Miasek estimates about 15 to 20 percent of salaries of police, fire, 911, sanitation, finance and law departments went toward virus-related expenses and almost all of the health district’s expenses were connected to COVID-19.

The money will help bail out the general fund, which was hit hard by the pandemic.

The city’s 2.75 percent income tax, which funds much of the general fund operations, is $1,990,000, or 5.6 percent, under budget.

Through the end of July, the city has collected $33,580,000 when it had budgeted $35,570,000.

The city could end the year with about $2.5 million less in income tax than budgeted.

That’s why the CARES Act funding is so important, Miasek said.

He said he also expects $2,358,224 more in federal COVID-19 funds to be provided to the city to pay for other costs related to the virus.

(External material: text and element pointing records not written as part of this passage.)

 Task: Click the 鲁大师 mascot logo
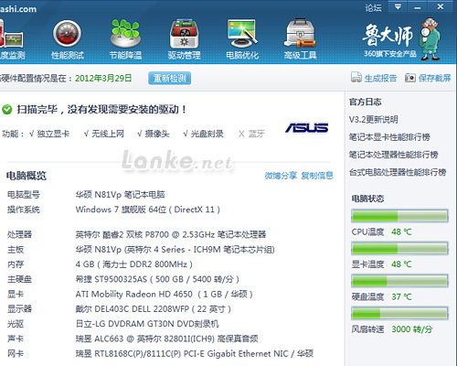tap(430, 38)
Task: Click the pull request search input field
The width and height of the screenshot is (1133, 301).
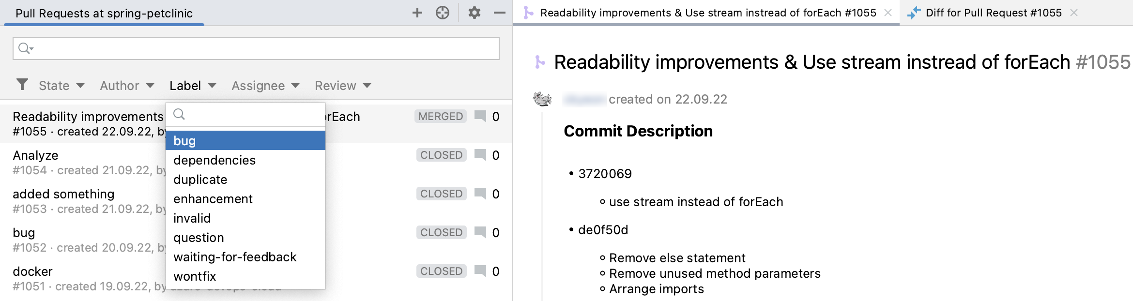Action: coord(261,48)
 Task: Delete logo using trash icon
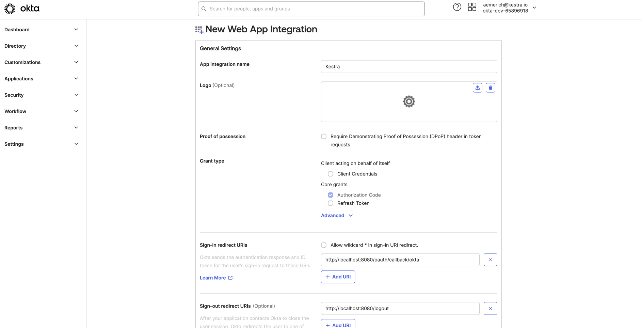(490, 88)
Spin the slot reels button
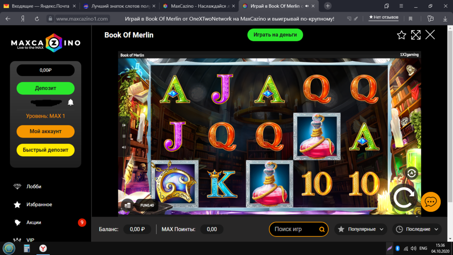This screenshot has height=255, width=453. point(404,198)
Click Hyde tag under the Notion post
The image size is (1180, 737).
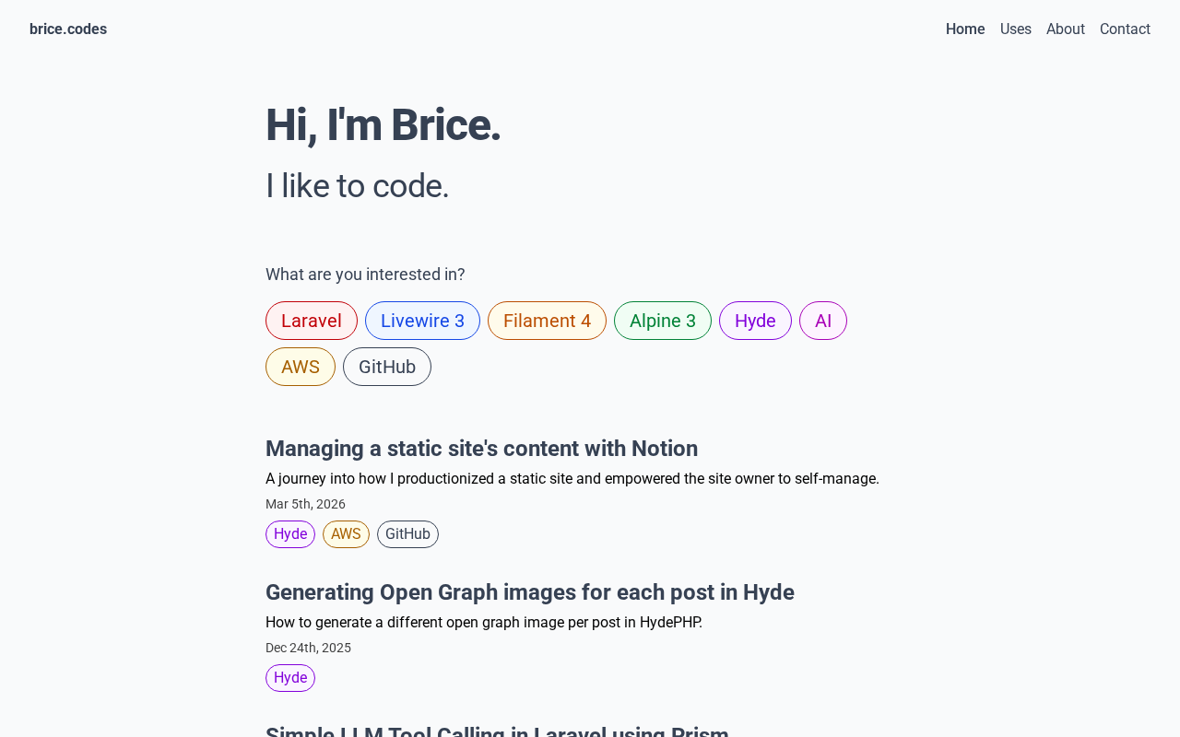(x=290, y=534)
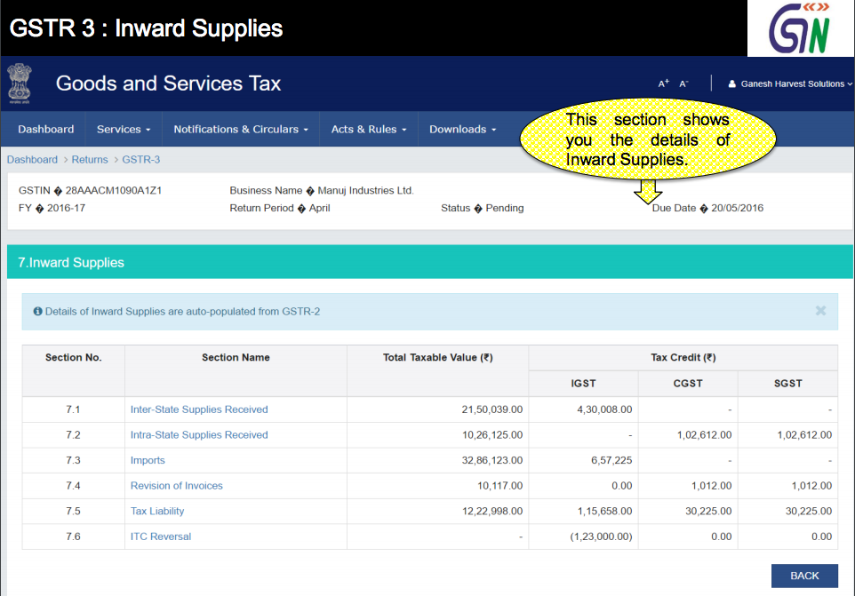Click Returns in the breadcrumb trail
This screenshot has height=596, width=855.
[x=90, y=159]
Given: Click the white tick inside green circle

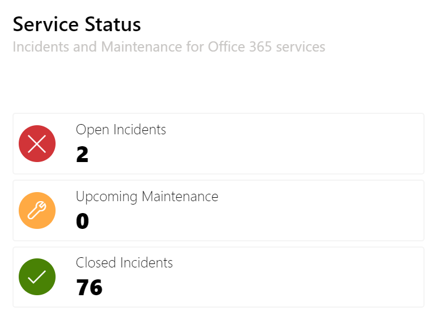Looking at the screenshot, I should pos(37,277).
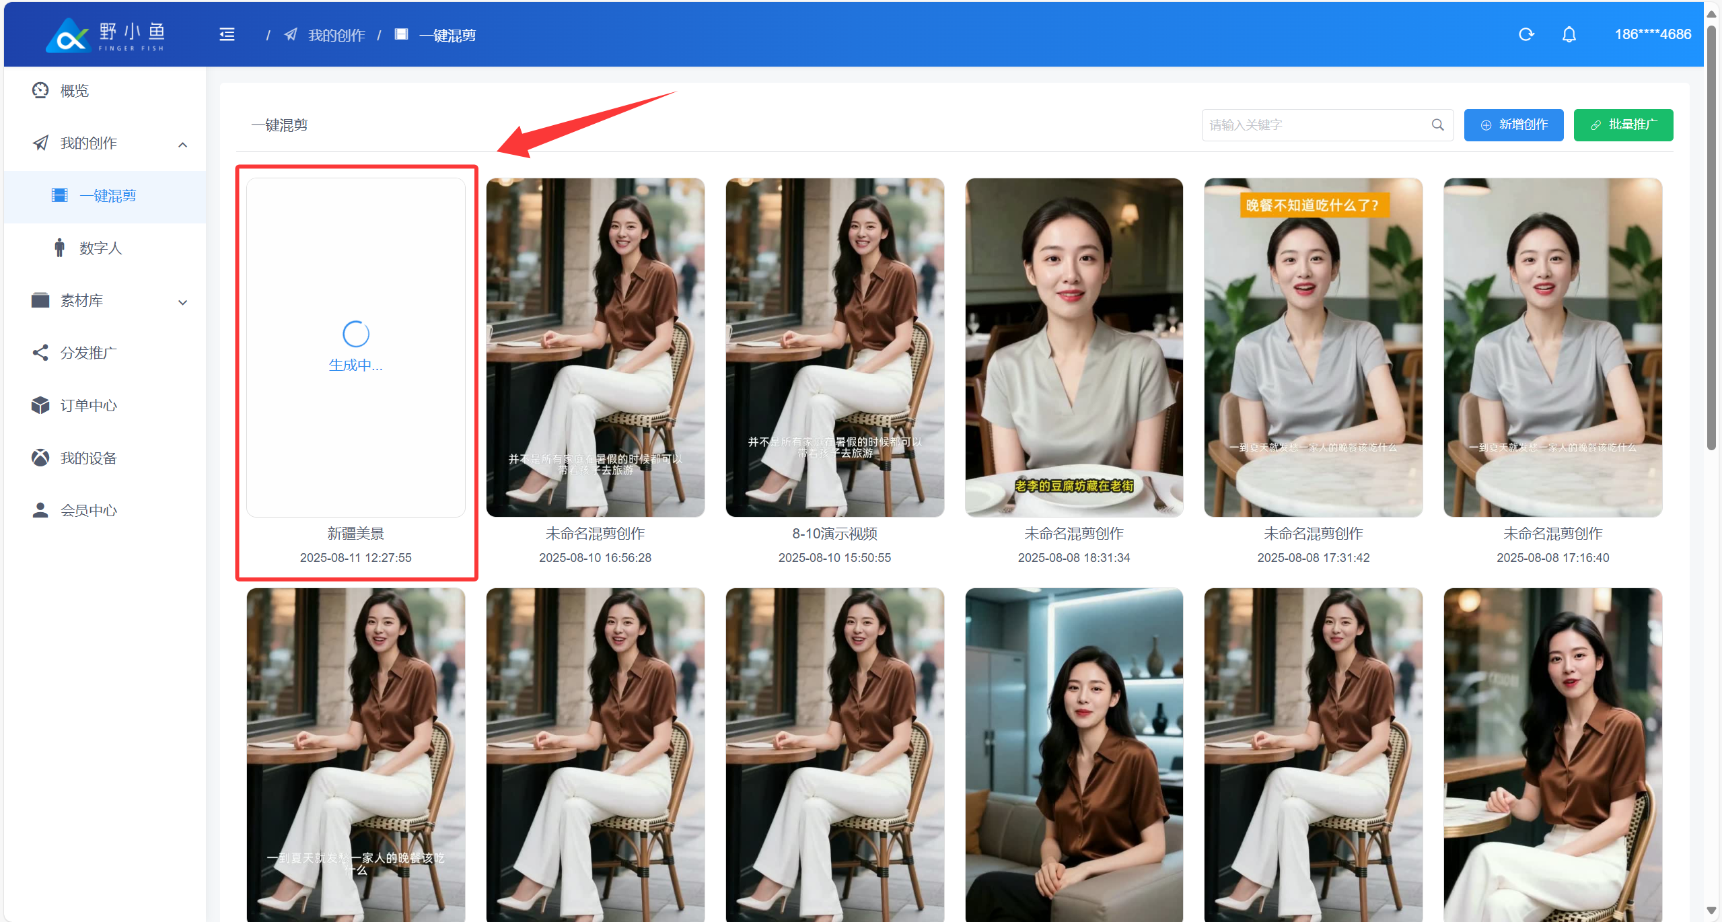Click the 分发推广 share icon

(40, 353)
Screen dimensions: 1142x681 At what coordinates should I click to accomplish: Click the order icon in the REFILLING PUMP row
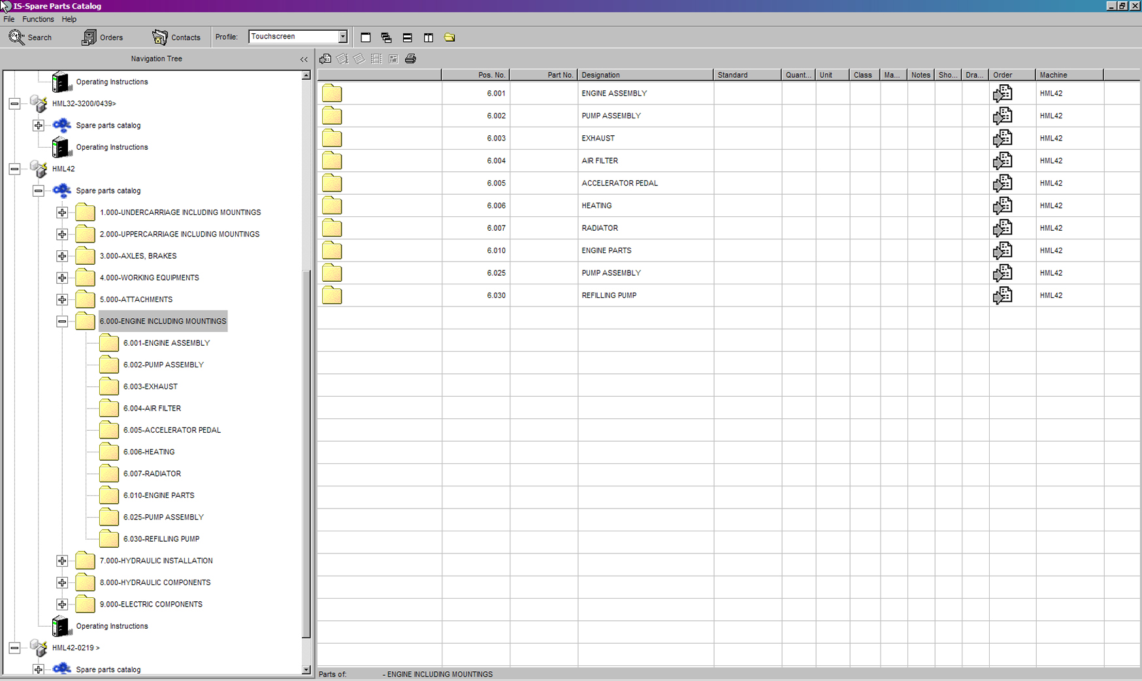1002,295
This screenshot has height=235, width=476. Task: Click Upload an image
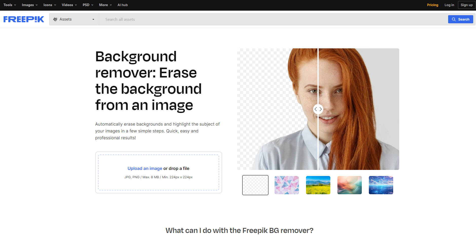(x=145, y=168)
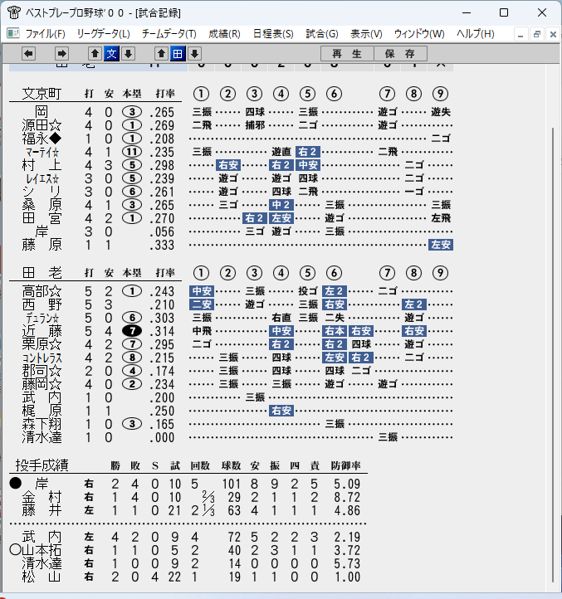The height and width of the screenshot is (599, 562).
Task: Click the right arrow forward button
Action: [x=61, y=53]
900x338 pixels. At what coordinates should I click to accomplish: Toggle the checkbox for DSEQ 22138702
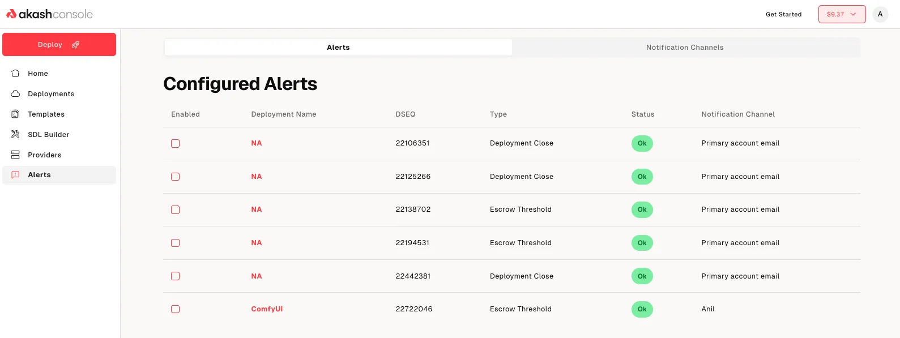tap(176, 210)
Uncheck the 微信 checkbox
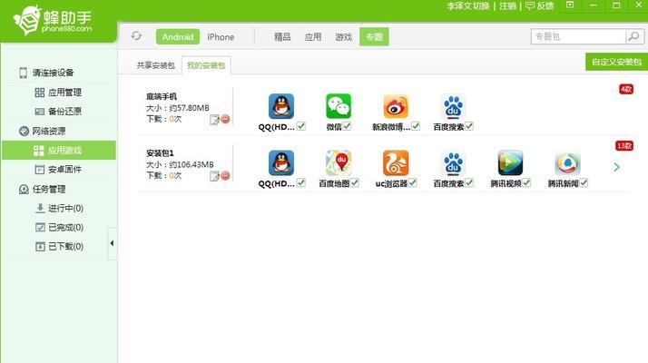Image resolution: width=648 pixels, height=363 pixels. tap(348, 126)
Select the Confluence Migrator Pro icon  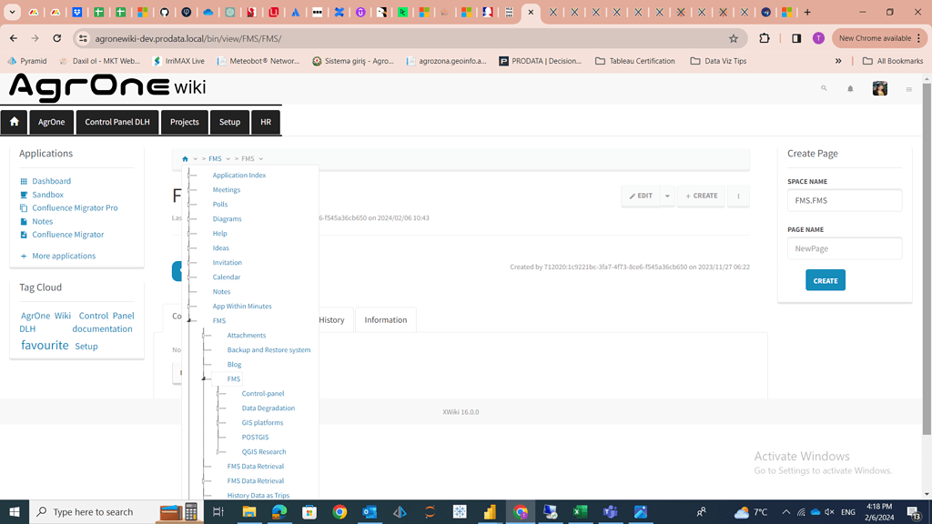pyautogui.click(x=22, y=207)
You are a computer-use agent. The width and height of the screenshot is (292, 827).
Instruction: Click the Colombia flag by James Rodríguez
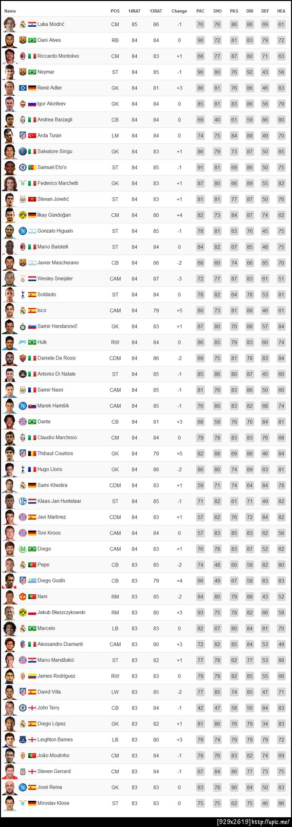tap(32, 676)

While Miasek hailed the federal funding as good news, he said he’s still concerned about legislation in the General Assembly to repeal a change in state law that allows municipalities that collect income tax to continue to do so from those who worked there but are now working from home because of the pandemic.

The city gets about 88 percent of its income tax revenue from those who live outside Youngstown, he said. That change would devastate cities such as Youngstown, Miasek said.

Also Wednesday, council voted to allow the board of control to enter into an agreement with the U.S. Department of Justice for an $817,310.40 federal grant to pay about three-quarters of the costs of the salaries and benefits of eight police officers over three years.

The city must pay $250,515.04 toward those expenses.

But council declined to approve a separate ordinance to appropriate the grant. Instead, it was moved to council’s safety committee because the city won’t be ready to have the new officers start until next spring.

If the city’s finances take a turn for the worse and it can’t afford the local match, it can reject the federal grant.

Police Chief Robin Lees said the department is already down seven officers from its staffing level of 150 and will lose at least two others by the end of this year to retirement, so the city has little option but to hire to replenish the force. Having most of that cost paid by a federal grant for three years is the best option for the city, Lees said.